Widi merupakan salah satu perupa yang berpartisipasi dalam kegiatan bertema “78 Wajah Indonesia – Citra Jiwa Nusantara” yang diadakan oleh Dewan Mahasiswa Justicia Universitas Gajah Mada pada tanggal 10 hingga 13 November silam. Ia diminta oleh panitia untuk turut mengisi pameran karena karyanya dinilai mewakili tema yang diangkat. Pada kesempatan yang sama, di tengah hiruk pikuk pembukaan acara, Widi yang identik dengan rambut panjang ikal dan topi fedora hitam, dengan suka hati meluangkan waktu untuk memaparkan cerita di balik karyanya.

“Ini adalah lukisan ke-18 dari sekitar 20 lukisan tentang Raden Saleh yang saya buat,” ujarnya membuka obrolan. Ketertarikan Widi melukis perupa yang dianggap sebagai pioner seni modern Indonesia ini bermula dari ajakan kolaborasi dari dua orang penulis, Iksana Banu dan Kurnia Effendi. Pada awal 2020, mereka berdua meluncurkan novel berlatar sejarah berjudul “Pangeran dari Timur” yang tidak hanya memaparkan pergolakan zaman meraih kemerdekaan, tapi juga kisah tentang Raden Saleh Syarif Bustaman, pelukis yang begitu kesohor di Eropa pada pertengahan abad 19.

“Ini adalah project collaboration, di mana saya membaca atau mendengar mereka membacakan novel, lalu saya mencerap cerita dan menerjemahkan kisah yang secara spontan saya interpretasikan di atas kanvas,” papar pemilik Serambut Widi Studio.
Menariknya setelah kolaborasi usai, Widi justru merasa ada panggilan yang lebih dalam untuk bisa memahami Raden Saleh tidak hanya dengan membaca atau mendengar cerita tentang beliau atau melihat karya-karyanya saja.
“Saya harus masuk lebih dalam lagi untuk bisa mengenal dia,” tegas Widi. Hingga akhirnya Widi melakukan perjalanan demi memahami lebih dekat pelukis beraliran romantisme ini. Makam, rumah masa kecil, daerah yang pernah dikunjungi atau ditempati oleh Raden Saleh, satu-satu ia kunjungi. Bahkan Widi kerap membiarkan dirinya merenung dan meresapi bagaimana dan seperti apa kehidupan Raden Saleh di masa lalu. “Seperti apa udara yang ia hirup, makanan yang ia makan, lingkungan tempat ia hidup, dan sebagainya,” imbuh Widi.
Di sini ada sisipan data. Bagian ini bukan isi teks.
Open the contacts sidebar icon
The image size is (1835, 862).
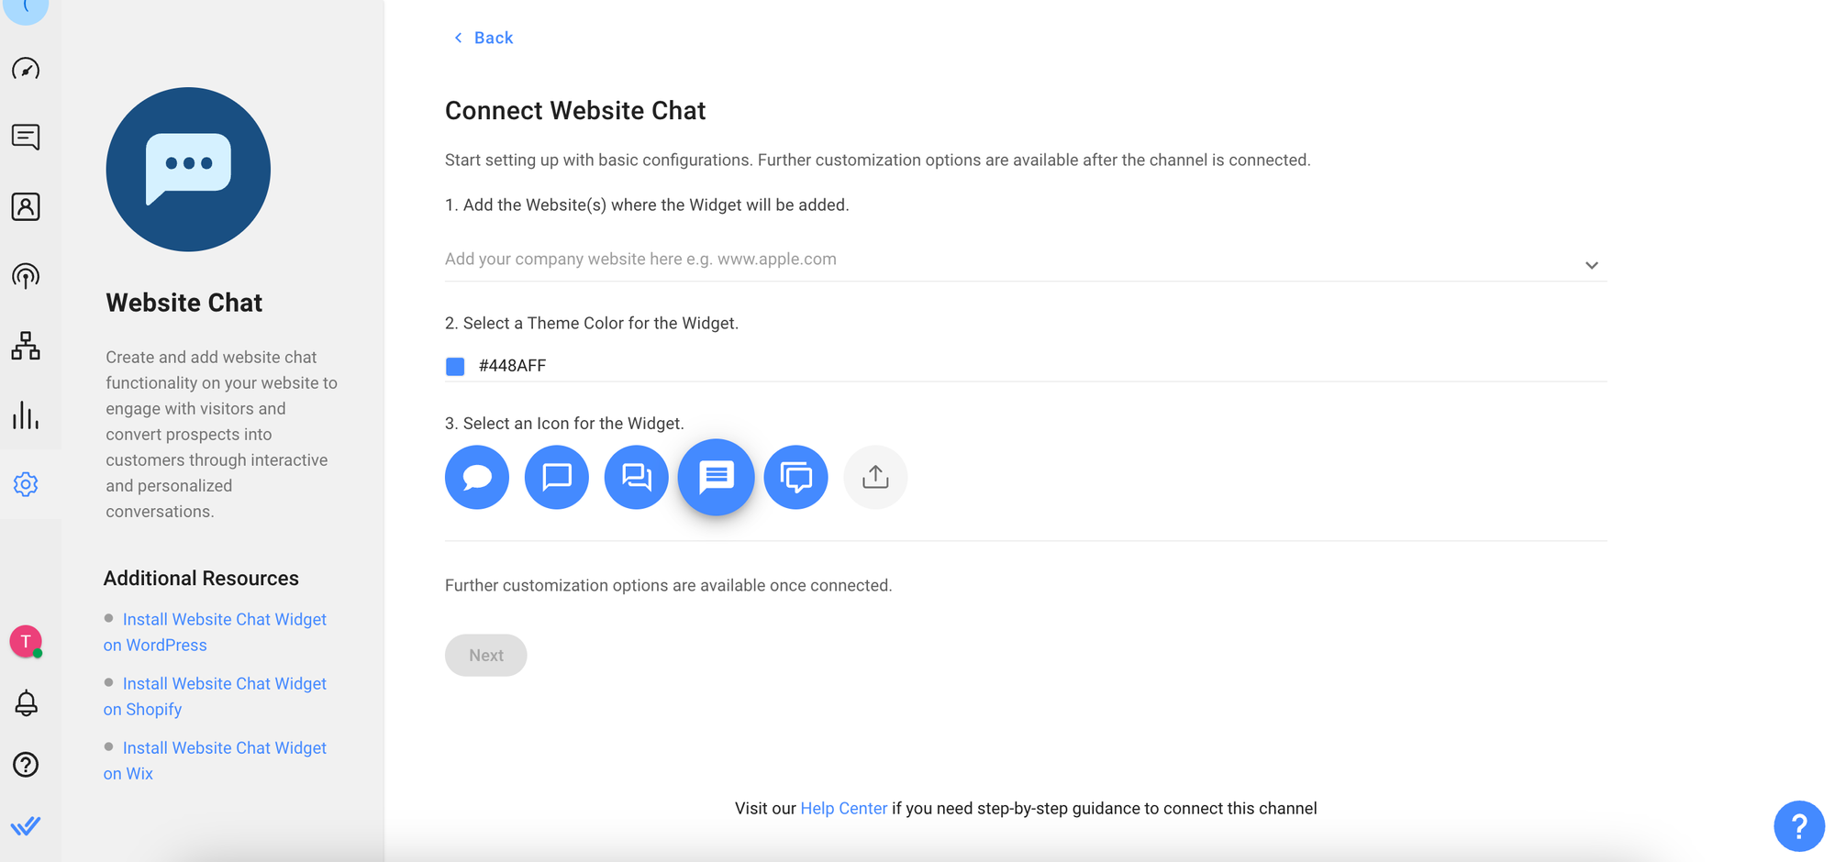point(26,207)
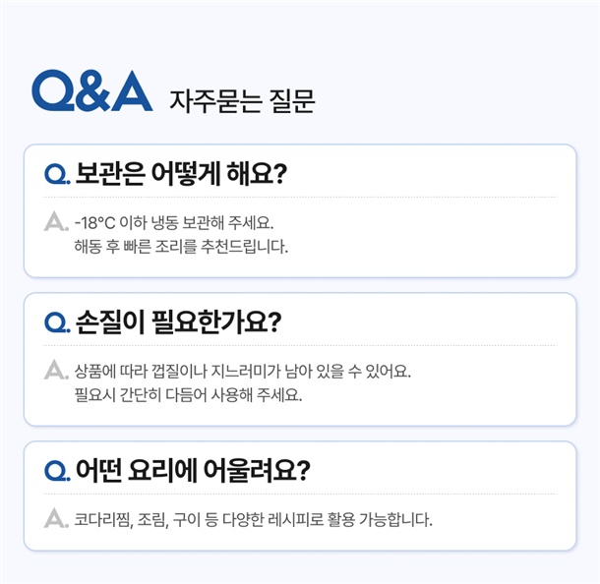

Di mata Widi, Raden Saleh adalah raja tanpa tahta, sebagaimana judul karya yang ia pamerkan hari itu. “Inilah ironisnya. Ia begitu besar di Eropa, tapi ia tidak dikenal di tanah kelahirannya. Ia seorang Jawa, tapi ia seperti tercerabut dari akarnya.” Dan dengan mengenal sosok tersebut dengan lebih dalam, Widi pun merasa bisa lebih mampu memahami Raden Saleh. “Saya berusaha mencerap semua tentang Raden Saleh secara menyeluruh. Saya juga berusaha memahami dirinya dari berbagai sudut: sebagai sesama seniman, sebagai observer yang mencari jejaknya -termasuk dengan berkarya di bekas rumah Raden Saleh di Cikini, dan memahami yang tersirat dari karya-karyanya,” urai Widi yang menyimpan hasrat untuk melakukan napak tilas perjalanan Raden Salen di Eropa, di antaranya ke Amsterdam, Austria, Belgia, dan kota Maxen di Jerman, tempat di mana hari kelahiran Raden Saleh yang ke-210 pada 2021 lalu diperingati di sana.

Menurut Widi, apa yang ia lakukan adalah upaya untuk memahami Raden Saleh lewat kekaryaan -yakni pendekatan artistik, lewat rekam jejak -yakni pendekatan, pemahaman, dan pengamatan, serta lewat suasana kebatinan -memahami rasa dan emosi yang ada di dalam diri sang perupa besar tersebut. Sehingga ia bisa berkarya dengan membawa rasa dan inspirasi Sang Maestro. Mungkin memang begitulah seni. Di mana untuk bisa melahirkan sebuah karya, maka tubuh, pikiran, dan jiwa harus bisa bersatu sambil menajamkan seluruh sensori di dalam diri untuk menangkap pesan-pesan yang akan disampaikan sebagai wujud ekspresi sang seniman.